TASKS TO COMPLETE:
• A. For each statement, say yes or no as to whether the breast cancer MRI article below agrees with it, and quote the words from the article that decide it. (i) MRI costs ten times as much as mammography. (ii) MRI produces fewer false-positive results than mammography. (iii) The researchers were at Stanford University School of Medicine.
• B. In the breast cancer MRI article below, what threshold did the researchers' computer model set?
• C. Continue the breast cancer MRI article below from its last sentence.

DOCUMENT SEGMENT:
-- -- --

High-risk women should get breast cancer MRI: study
Posted on: Tuesday, 23 May 2006, 17:10 CDT
CHICAGO (Reuters) - Detecting breast cancer with sensitive magnetic resonance imaging is expensive but worth it for women who carry a gene mutation that puts them at higher risk for the disease, a study said on Tuesday.
Though rare, the inherited BRCA1 and BRCA2 genetic mutations increase a woman's lifetime risk of breast cancer by as much as 80 percent.
Magnetic resonance imaging (MRI) costs 10 times more than mammography but is capable of detecting hard-to-find tumors, such as those under the armpits, earlier. The exam also produces more false-positive results, the study said.
Using a computer model that set a threshold of $100,000 spent for each year of life gained, researchers at Stanford University School of Medicine concluded that MRIs are cost-effective for women aged 35 to 54 who have the BRCA1 mutation. MRIs are also cost-effective for women in that age group with the BRCA2 defect for whom mammographies are not sensitive enough to detect tumors.

-- -- --

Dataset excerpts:
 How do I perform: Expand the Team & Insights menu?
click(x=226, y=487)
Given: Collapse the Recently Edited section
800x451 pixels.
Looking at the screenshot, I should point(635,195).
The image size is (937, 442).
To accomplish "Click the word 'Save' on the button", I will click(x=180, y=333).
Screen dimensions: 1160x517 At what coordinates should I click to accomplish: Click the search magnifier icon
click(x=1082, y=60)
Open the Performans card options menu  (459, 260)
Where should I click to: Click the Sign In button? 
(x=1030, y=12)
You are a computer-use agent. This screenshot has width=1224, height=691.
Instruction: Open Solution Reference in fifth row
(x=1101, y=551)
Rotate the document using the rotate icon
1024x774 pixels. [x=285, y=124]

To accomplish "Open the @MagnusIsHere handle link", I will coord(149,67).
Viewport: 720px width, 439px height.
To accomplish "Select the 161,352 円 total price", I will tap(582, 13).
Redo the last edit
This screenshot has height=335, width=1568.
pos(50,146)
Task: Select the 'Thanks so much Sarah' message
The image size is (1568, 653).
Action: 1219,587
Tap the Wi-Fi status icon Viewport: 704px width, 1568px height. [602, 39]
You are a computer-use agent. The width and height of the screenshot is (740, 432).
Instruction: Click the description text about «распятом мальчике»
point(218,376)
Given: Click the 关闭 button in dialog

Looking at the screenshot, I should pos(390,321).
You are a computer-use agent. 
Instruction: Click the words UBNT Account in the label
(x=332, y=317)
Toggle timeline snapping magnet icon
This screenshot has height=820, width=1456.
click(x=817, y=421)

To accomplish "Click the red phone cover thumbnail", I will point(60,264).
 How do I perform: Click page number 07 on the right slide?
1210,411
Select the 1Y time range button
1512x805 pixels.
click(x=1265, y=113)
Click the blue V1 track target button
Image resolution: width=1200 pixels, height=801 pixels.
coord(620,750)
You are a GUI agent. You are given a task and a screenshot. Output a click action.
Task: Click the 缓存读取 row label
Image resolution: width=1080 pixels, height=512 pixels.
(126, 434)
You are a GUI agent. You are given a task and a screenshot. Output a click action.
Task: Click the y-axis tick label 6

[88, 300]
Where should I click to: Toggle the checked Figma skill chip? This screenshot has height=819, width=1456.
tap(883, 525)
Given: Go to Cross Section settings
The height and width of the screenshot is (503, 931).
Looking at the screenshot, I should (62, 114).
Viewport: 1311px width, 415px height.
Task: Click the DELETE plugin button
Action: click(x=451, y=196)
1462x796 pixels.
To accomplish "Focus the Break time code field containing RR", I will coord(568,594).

-- -- --

ANSWERS TO THE TASKS:
• A.
(i) Yes: "Magnetic resonance imaging (MRI) costs 10 times more than mammography"
(ii) No: "The exam also produces more false-positive results"
(iii) Yes: "researchers at Stanford University School of Medicine concluded"

• B. The model set a threshold of $100,000 spent for each year of life gained.

• C.
"Magnetic resonance imaging has a larger role in screening BRCA1 mutation carriers because they are at greater risk for developing breast cancer and their cancers are more aggressive than those that develop in BRCA2 mutation carriers," study author Sylvia Plevritis wrote in the Journal of the American Medical Association.
The genetic mutations are found in roughly 2 percent of Ashkenazi Jews, five times the frequency as in the general population, according to the National Cancer Institute.
"With substantial declines in its cost, breast MRI screening is likely to represent an acceptable value for a broader group of women," the study concluded.